Los hogares con mayores holguras hacían uso de la compasión y la limosna para contribuir en hacer más llevadera la vida a quienes sufrían un mayor padecimiento. Al mismo tiempo, dichos actos, les permitían dar sentido a su propia vida, para comprender el exceso de privilegios que le había otorgado el creador. La respuesta de la sociedad frente a tal indolencia, usualmente era dominada por el resentimiento y, consistente con lo anterior, era acompañada de un bajo nivel de cohesión social.
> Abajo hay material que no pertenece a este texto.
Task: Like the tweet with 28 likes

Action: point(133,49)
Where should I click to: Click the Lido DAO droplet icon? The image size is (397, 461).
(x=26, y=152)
Para baja la presión social que era subyacente a la estructura social, los pastores buscaban calmar a la apesadumbrada asamblea citando un pasaje del Nuevo Testamento (Mateo 19, 23-30): “es más fácil que un camello pase por el ojo de una aguja, que el que un rico entre en el reino de Dios”.
A medida que personas y civilizaciones avanzaron en interconexión, se compartió el conocimiento, se expandió el límite de la ciencia y se desarrolló la tecnología, los seres humanos comenzaron un proceso natural (propio de su evolución) de desafección de los paradigmas tradicionales. En este ambiente, se comenzó a descubrir que muchas de las calamidades que ha enfrentado la humanidad, no son atribuibles a la voluntad de Dios, como en algún momento se les hizo creer, sino a la obra y gracia de la propia sociedad organizada a la que pertenecen.
En muchos casos, el padecimiento de la población se origina por causas que se pueden evitar, a saber: las zonas de sacrificio productivo; la pobreza; la injusticia social; el abuso de poder; la inseguridad e inclusive la propia muerte. En efecto, mientras en algunos hogares se desperdicia comida de calidad, en muchos hogares existe carencia para acceder a una adecuada alimentación o mientras en algunos hogares existe acceso oportuno a la salud (en cantidad y calidad), en muchos hogares la lista de espera del sistema público de salud pone en grave riesgo a la población.
Frente a este desolador panorama, ha emergido una renovada esperanza. Las nuevas generaciones han comprendido que, el paraíso y el infierno, están frente a nuestros ojos. Personas jóvenes sin carencias y que han sido criadas en una burbuja, son las que hoy día encabezan las manifestaciones sociales que dan cuenta del anhelo de la población por mayor justicia social, dignidad y felicidad. Es decir, lo que otrora estaba ausente por voluntad de Dios, hoy se reconoce que está al alcance de nuestras manos. En esta nueva realidad, no tenemos que esperar a estar muertos para disfrutar de aquello a lo que todos y todas tenemos el derecho de alcanzar en vida, por el solo hecho de ser personas.